The Sacred Dog
I breed Euro Great Danes—Harlequins. I also sell them. Money received depends upon the quality of the dog in so far as bloodlines and conformation. In my case, I’m not a larger breeder. I usually keep two breeding dams and a good male. I also have access to several Euro studs from another kennel. The whole process of choosing the right stud for my dams is fascinating to me. It’s also a process of breeding a better Dane, which involves looking first at the past—analyzing pedigrees and bloodlines—to create a future.
Why do I mention this? In the process of some reading (I’m on a historical/anthropology non-fiction kick right now), I came across a breeding program of sorts, utilized by a Native American breeder who lived in the 1800’s. She bred work dogs for the tribe. Bird Woman said, “We had but one breed of dog in the village in old times, but the colors varied greatly…”
Before the Spaniards brought their horses and war dogs to North America (its thought that the original indigenous horse died out in North America), dogs were highly prized work animals. They were used as beasts of burden—they pulled sleds, travois, hauled wood (a good dog could bring in nearly 100lbs of wood).
Indian traders traveled great distances and used a pack of dogs to haul their goods. Some traders had anywhere between 5 to 20 dogs. They also were used in hunting and war. So breeding up strong dogs was important and different tribes had different looking dogs. There was considerable amount of trading between tribes for dogs. Good practice because it kept the dogs from being inbred because of the infusion of other bloodlines. By the way, there were no purebred dogs but there was a marked similarity in dogs in certain regions.

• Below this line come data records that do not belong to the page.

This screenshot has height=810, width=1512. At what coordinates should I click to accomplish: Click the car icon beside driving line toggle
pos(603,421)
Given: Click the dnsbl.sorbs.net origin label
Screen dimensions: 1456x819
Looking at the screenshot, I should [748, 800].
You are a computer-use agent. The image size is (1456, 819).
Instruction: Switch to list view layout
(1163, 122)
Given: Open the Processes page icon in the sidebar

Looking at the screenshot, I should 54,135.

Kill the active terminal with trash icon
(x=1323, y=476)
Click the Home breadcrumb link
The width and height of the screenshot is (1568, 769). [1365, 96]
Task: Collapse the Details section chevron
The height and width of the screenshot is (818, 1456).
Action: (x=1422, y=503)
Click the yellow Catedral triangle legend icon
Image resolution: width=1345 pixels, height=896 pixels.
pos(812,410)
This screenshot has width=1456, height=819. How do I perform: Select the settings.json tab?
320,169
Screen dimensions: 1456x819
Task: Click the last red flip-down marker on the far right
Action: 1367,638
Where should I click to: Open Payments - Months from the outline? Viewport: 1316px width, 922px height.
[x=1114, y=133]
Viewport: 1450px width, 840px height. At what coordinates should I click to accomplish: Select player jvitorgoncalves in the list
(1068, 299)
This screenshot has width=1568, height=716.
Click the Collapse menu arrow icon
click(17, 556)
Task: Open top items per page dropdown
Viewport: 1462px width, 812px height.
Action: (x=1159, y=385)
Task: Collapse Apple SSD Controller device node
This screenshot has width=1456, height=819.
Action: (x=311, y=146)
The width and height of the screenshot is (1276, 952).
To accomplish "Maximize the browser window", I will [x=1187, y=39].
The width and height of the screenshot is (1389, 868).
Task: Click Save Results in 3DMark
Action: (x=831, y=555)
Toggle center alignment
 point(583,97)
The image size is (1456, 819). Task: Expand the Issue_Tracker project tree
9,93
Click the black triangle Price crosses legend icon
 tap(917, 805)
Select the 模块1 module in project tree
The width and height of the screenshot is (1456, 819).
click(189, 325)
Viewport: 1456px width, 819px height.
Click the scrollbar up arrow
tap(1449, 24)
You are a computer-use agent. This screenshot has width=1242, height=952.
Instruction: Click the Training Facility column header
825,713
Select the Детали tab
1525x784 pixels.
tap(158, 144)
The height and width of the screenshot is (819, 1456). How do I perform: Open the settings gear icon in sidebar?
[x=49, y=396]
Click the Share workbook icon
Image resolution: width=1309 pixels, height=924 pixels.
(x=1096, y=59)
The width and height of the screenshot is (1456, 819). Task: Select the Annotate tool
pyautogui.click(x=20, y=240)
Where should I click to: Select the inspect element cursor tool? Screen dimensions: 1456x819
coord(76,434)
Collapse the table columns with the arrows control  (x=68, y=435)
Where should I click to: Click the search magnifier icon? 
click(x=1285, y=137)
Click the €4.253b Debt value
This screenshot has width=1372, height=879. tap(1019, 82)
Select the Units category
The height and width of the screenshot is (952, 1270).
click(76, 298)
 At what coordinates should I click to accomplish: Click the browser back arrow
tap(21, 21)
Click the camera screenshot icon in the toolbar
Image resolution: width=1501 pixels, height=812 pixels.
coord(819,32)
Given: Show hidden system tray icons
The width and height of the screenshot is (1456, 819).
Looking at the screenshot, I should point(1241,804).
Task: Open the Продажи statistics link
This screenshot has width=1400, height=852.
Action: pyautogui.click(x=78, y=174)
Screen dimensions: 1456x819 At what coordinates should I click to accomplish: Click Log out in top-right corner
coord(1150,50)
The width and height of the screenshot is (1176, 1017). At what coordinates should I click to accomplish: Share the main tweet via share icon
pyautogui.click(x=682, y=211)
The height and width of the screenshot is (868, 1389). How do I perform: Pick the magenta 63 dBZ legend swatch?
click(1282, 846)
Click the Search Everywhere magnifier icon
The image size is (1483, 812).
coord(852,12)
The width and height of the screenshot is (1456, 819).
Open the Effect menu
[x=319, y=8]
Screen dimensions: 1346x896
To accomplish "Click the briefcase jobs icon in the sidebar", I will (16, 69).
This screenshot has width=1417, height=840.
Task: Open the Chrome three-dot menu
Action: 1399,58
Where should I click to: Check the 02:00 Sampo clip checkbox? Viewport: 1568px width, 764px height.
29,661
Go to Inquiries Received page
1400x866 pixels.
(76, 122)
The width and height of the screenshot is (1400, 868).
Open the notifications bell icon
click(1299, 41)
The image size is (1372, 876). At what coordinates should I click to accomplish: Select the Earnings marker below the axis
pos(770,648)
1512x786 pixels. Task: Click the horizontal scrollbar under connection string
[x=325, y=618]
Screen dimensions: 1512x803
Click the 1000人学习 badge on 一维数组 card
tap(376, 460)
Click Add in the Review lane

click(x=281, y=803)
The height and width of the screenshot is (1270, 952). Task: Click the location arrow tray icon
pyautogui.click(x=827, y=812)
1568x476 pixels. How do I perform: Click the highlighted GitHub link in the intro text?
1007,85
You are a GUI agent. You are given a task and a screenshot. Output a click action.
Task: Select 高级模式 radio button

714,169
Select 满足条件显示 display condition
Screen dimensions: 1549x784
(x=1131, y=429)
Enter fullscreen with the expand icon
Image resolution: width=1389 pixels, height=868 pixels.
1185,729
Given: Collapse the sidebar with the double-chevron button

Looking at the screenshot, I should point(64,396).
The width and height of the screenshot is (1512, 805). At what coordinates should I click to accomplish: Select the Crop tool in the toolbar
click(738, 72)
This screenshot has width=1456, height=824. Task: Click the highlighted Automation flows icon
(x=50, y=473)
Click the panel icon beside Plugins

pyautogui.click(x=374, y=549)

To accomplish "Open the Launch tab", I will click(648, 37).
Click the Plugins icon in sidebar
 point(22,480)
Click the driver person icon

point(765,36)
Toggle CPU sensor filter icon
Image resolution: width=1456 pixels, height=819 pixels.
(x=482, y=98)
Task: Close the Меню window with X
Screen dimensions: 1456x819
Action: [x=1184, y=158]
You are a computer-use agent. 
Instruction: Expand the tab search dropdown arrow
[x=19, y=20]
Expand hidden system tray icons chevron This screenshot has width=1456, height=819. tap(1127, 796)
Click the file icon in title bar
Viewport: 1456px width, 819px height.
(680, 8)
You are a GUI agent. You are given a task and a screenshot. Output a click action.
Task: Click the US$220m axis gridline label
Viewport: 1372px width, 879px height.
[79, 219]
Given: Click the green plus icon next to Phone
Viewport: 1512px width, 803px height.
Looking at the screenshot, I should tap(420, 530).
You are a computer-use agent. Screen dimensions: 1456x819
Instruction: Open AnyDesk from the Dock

Buffalo Bird Woman, was born in 1840, a daughter of the Chief of the Hidatsa tribe (once part of the Crow) and was considered an extraordinary dog breeder and trainer. You can read more about her in THE HORSE AND DOG IN HIDATSA CULTURE by Gilbert I. Wilson.
Hidatsa dogs were strong, well trained and personable and were a variety of colors, black, white, blue, yellow or tan spotted, black and white spotting, white with black spots, or red or gray spots on a white background. Their voices were not the normal European dog bark, but a howl like that of the wolf. “The mournful howl of a dog, mounted on the top of one of the lodges, breaks the almost deathlike stillness. The notes are instantly caught up by others, and directly every cur in the village is taking his part with commendable energy. Commencing soft and low, the noise grows louder and deeper until it finally dies away in a prolonged wail; modulated by distance, the sound is not unmusical.”
What fascinated me was how Bird Woman approached breeding and choosing strong dogs for training:
“Dogs are bred at any time during the year, but wolves only in the winter. As soon as we learned that a bitch was gravid (pregnant) we were careful not to harness her and make her pull a travois. We were also careful not to kick a gravid female in the abdomen. Some bitches were very surly and cross when gravid, others were always gentle whether gravid or not. There was usually born from 7 to 10 pups.
A kennel was built for the pregnant bitch. A pit 5 to 6 feet in diameter and 11/2 to 2ft. deep was dug. The pit was dug deep enough so that the small pups could not climb out. In rain or cold weather the door was covered with an old skin or buffalo hide.
As we wanted only big dogs and all the pups from a bitch’s first litter never grew large, we always killed them, sparing not one. From the second litter we kept 3 to 4 of the pups, with larger heads, wide faces and big legs, for we knew they would be big, strong dogs. The rest we killed…
|Strong pup big legs and head.|
In order that the mother might stay in good condition, we never saved more than 3 to 4 pups out of any litter. Out of the 3 to 4 pups saved, we would choose one bitch for future breeding and the rest males for work.
After the pups were 10 days old and ate the food we gave them…we smoked them. We burned some of the large kind of sage on some coals and we held the puppy with its head in the sage smoke, until white saliva like soapsuds dribbled from its mouth. If the pup fell over while he was held a few inches from the ground and dropped, I knew he wouldn’t grow up to be strong. But if he hold his place and did not fall over I would say, “ Hey! Hey! This dog will carry my tent!”
Smoking the puppies was good for them. It gave them a good appetite so that they would eat anything and everything, with no worms in their intestines. Male dogs were castrated at one year to keep them gentle and keep them fat.
Dogs ate meat and were fed a boiled corn mush. The meat that spoiled was fed to the dogs. If an animal killed during a hunt was lean and poor in flesh, it was given to the dogs.”
The women owned the dogs but the men in the family got to name them. Hidatsa dogs were work animals and trained to carry/pull substantial weight and because of that they were not required to work until they reached 2 years old. This gave them time for their bones and muscle to develop. The dogs were good tempered and well trained.
Yes, some tribes, like the Sioux, ate dog meat. The Hidatsa did not. Why? In the words of Bird Woman, “Hidatsa dogs were considered to be sacred and weren’t eaten because the flesh was not good [because] the dogs fed on carrion and human excrement.”